Good carbs—think sweet potatoes, oatmeal, brown rice and quinoa—combined with a diet rich in fruits, vegetables and lean proteins, not only help prevent diabetes, high blood pressure and heart disease, but they also contribute to weight loss without leaving you hungry. The aforementioned top-quality carbs have plenty of belly-filling fiber to keep you fuller for a longer period of time.
That is why a half cup (8 ounces) of oatmeal mixed in with 2 ounces of peanut butter—which has the same number of calories as a typical glazed donut, 350—aids in weight loss. Not all calories are equal. Eating quality carbs—beans are also at the top of the list—means you won’t be doomed to a growling stomach when trying to reach your goal.
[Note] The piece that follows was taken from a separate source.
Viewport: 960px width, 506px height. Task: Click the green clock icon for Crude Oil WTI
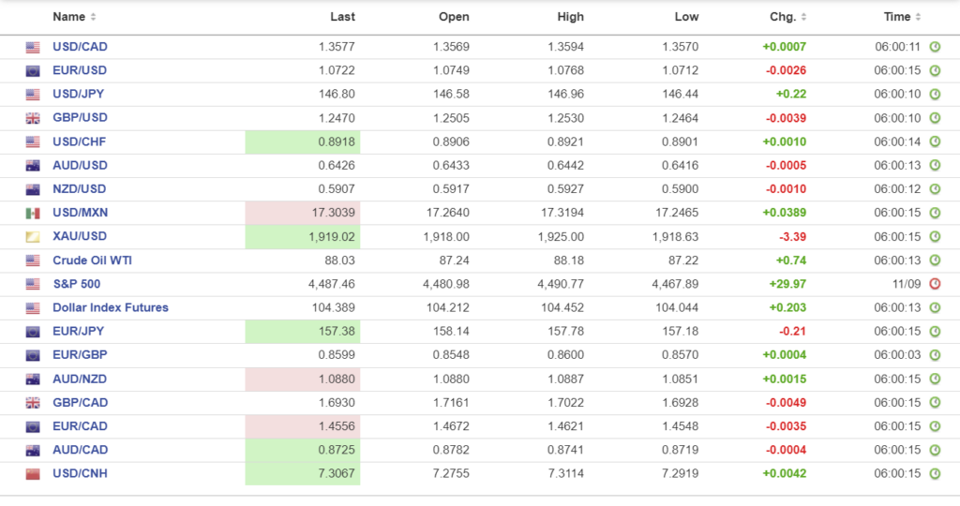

Forget the diet myth that you can’t lose weight if you’re eating carbs—it’s simply a statement that has no scientific legs to stand on.
Kimberly Gomer, who is a Licensed Dietitian/Nutritionist and the director of nutrition at Pritikin Longevity Center and Spa in Florida, says in a Women’s Running blog: “I think the medical professionals, media and diet industry have fueled the fear [of carbs]. Many people hear from their trainers, their doctor, their friend, ‘Stay away from carbs.’ Diet myths are all around and the trends in dieting are found everywhere.”
The adage of too much of a good thing applies to quality carbs as well, so portion size is key. For those who can’t stand the thought of counting calories and measuring portion sizes with cups, think of each meal this way: Fill a little more than two-thirds of your plate with veggies and lean protein (chicken breast, 85-percent or higher ground beef/turkey), and the remainder with a high-quality carb source like brown rice or potatoes (and if you’re going to top off that baked potato with a condiment like cheese or sour cream, go really easy on it).
Those wanting to lose weight need not give up pasta or bread. However, opt for the whole wheat variety, as studies show a diet rich in whole grains is linked to a lower body mass index.